Reacting to these findings, Grace Hall of the James G. Martin Center for Academic Renewal observed that college success still depends on students planning ahead and exercising self-discipline. Still, thanks in part to those articulation agreements, “North Carolina students have the power to make their choices count.”
What about enrollees seeking particular job skills or occupational credentials? Our funding model hasn’t always served them, their schools, or their prospective employers well. So here’s another piece of good news: the General Assembly is about to consider a new funding model, Propel NC, proposed by the state board of community colleges.

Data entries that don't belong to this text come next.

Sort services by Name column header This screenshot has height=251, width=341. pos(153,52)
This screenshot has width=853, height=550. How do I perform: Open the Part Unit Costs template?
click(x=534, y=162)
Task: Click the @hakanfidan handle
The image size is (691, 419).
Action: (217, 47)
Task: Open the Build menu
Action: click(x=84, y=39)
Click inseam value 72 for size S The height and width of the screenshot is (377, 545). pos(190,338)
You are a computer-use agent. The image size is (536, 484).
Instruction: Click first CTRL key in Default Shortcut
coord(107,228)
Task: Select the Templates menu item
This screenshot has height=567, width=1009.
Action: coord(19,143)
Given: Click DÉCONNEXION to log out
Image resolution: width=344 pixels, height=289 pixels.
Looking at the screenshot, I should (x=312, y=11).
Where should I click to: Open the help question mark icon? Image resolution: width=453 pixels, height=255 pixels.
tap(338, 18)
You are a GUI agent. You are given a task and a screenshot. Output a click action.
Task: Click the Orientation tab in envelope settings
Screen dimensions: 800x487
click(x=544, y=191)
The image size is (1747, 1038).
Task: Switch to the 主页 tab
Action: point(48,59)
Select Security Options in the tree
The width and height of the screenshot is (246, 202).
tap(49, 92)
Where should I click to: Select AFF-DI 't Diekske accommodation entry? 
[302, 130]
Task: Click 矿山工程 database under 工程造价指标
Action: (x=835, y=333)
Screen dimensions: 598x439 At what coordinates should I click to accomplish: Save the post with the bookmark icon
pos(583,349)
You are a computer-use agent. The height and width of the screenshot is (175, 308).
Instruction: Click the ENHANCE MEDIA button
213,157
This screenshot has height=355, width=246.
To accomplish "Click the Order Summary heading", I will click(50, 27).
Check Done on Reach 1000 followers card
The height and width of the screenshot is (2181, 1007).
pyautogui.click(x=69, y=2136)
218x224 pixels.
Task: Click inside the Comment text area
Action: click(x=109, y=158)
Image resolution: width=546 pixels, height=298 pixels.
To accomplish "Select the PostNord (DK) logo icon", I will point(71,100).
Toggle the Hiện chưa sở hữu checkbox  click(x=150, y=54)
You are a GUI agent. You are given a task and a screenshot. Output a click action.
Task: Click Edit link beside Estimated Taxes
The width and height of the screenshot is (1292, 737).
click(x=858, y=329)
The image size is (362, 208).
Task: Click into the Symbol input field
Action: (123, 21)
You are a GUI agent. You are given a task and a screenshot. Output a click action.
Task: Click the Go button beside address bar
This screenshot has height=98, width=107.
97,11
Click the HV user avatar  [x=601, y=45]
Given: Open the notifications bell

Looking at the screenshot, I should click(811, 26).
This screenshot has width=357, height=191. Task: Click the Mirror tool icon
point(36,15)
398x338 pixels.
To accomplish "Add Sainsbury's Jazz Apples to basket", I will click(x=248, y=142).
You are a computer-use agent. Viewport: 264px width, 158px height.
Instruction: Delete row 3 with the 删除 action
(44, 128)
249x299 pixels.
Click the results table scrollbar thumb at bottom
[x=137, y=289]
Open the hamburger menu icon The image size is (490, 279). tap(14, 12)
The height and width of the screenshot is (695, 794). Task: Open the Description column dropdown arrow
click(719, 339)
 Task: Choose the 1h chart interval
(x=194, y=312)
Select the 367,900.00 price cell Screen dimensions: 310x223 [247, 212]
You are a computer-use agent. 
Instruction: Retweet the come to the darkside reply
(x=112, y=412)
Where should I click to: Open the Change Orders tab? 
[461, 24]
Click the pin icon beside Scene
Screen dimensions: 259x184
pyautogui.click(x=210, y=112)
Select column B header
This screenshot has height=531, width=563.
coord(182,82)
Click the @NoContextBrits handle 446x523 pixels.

The model would allocate more funds to high-demand fields such as advanced manufacturing, public safety, and allied health. Every three years, the community-college system would reevaluate funding levels based on job and salary data. This sounds like a good concept to me, though I suspect some of the details will change as lawmakers ask questions and suggest modifications.
Public higher education in North Carolina is heavily subsidized. Tuition is low by national standards, while state appropriations in FY 2022 amounted to about $12,513 per FTE student compared to a national average of $10,237. That’s driven primarily by university funding, however, not community colleges.
Implementing some version of the Propel NC model would require a modest increase in state funds. Its advocates argue that community colleges not only produce labor-market returns but also serve as critical hubs in local communities. I find their argument persuasive.
John Hood is a John Locke Foundation board member. His latest books, Mountain Folk and Forest Folk, combine epic fantasy with early American history.